The film was well-received in some areas, and it won the Cannes Film Festival
Award for Best Screenplay. But in the South it caused an uproar and was
banned in Memphis and Atlanta.
The Atlanta Board of Movie Censors said the film would, "adversely
affect the peace, morals and good order of the city" by showing blacks
and whites on equal footing and intermingling.
De Rochement sued the city, but he had to take the case to a New Orleans
appeals court before he won. Even then, white theater owners refused to
show it.
While the strong reactions first depressed Albert Johnston Sr., they later
propelled him into activism. He became a key speaker at NAACP events around
the country.
He and his wife became celebrities, receiving letters from people all
over the country. Even Keene enjoyed positive attention as a tolerant
community. A woman in Ohio wrote the Johnstons asking if it would be a
good place to raise her adopted son, who was black.
Despite the kindness from their neighbors, there was still some bad blood
between Dr. Johnston and the hospital. In 1966, he and his wife moved
to Hawaii. At the time, Thyra said it would be a good idea because Hawaii
was more of an ethnic melting pot.
Albert Johnston eventually made it back to Keene. When he died in 1988,
he was buried in St. Joseph's Cemetery. Thyra was buried next to him seven
years later.
Paul Johnston said his parents always had a special place in their hearts
for Keene.
While the Johnstons' story was credited with paving the way for important
discussions on race relations, it didn't happen soon enough for the Johnston
boys. All three passed as white to get into the military.
Even today, Paul Johnston's neighbors don't know he is part-black, although
he says he would tell them if he was asked.
While passing isn't as necessary as it once was, it's still common, Johnston
said.
"I know plenty of people who still pass," he said.

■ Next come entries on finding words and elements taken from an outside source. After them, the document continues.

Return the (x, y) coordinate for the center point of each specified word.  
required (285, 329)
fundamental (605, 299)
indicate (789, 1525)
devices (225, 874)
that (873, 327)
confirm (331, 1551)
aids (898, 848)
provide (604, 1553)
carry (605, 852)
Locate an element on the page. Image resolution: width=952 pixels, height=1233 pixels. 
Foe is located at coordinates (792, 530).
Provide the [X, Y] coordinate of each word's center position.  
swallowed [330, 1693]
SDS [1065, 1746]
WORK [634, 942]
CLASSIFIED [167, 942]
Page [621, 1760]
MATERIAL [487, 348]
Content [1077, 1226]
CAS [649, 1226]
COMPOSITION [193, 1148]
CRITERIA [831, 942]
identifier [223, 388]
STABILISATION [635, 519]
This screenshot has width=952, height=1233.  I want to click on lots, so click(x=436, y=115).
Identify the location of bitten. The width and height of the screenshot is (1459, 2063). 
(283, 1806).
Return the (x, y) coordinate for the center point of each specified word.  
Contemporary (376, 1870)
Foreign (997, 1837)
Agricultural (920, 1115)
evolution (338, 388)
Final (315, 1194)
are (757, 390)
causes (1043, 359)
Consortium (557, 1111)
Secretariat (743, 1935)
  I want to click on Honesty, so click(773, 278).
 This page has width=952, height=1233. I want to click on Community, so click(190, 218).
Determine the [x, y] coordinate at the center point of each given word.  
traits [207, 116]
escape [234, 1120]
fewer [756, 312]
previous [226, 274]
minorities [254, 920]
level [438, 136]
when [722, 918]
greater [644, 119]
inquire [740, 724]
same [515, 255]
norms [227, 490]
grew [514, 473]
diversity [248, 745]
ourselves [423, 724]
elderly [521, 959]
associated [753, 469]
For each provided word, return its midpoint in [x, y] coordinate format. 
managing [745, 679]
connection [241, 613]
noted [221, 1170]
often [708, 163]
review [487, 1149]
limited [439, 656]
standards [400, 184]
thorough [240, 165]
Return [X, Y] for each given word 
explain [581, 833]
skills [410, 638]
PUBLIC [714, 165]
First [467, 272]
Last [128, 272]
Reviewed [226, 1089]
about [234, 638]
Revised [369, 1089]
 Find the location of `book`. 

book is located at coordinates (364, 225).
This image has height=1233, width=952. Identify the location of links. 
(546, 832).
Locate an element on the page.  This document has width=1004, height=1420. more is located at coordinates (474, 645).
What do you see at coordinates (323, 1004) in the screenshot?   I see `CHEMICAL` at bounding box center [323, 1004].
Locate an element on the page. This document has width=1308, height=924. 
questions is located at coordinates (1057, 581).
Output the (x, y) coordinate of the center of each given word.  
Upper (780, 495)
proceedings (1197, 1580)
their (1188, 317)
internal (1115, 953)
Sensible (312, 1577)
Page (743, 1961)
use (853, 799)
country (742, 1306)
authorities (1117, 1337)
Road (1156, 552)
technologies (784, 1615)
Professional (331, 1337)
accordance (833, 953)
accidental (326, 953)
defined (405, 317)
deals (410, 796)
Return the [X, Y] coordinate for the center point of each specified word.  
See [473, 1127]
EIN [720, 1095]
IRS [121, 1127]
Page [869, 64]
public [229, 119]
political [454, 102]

And just as racial secrecy still exists, it also still has the power to
shock. Just two weeks ago, a 78-year-old woman launched a thousand headlines
with her admission she was the daughter of the late Sen. Strom Thurmond
of South Carolina. He was a champion of segregation and an opponent of
civil rights legislation. She was half-black.
As Paul Johnston said, it's not the act so much as the revelation that
really shocks.
"My was family wasn't unique for passing," he said. "They
were unique for telling people about it."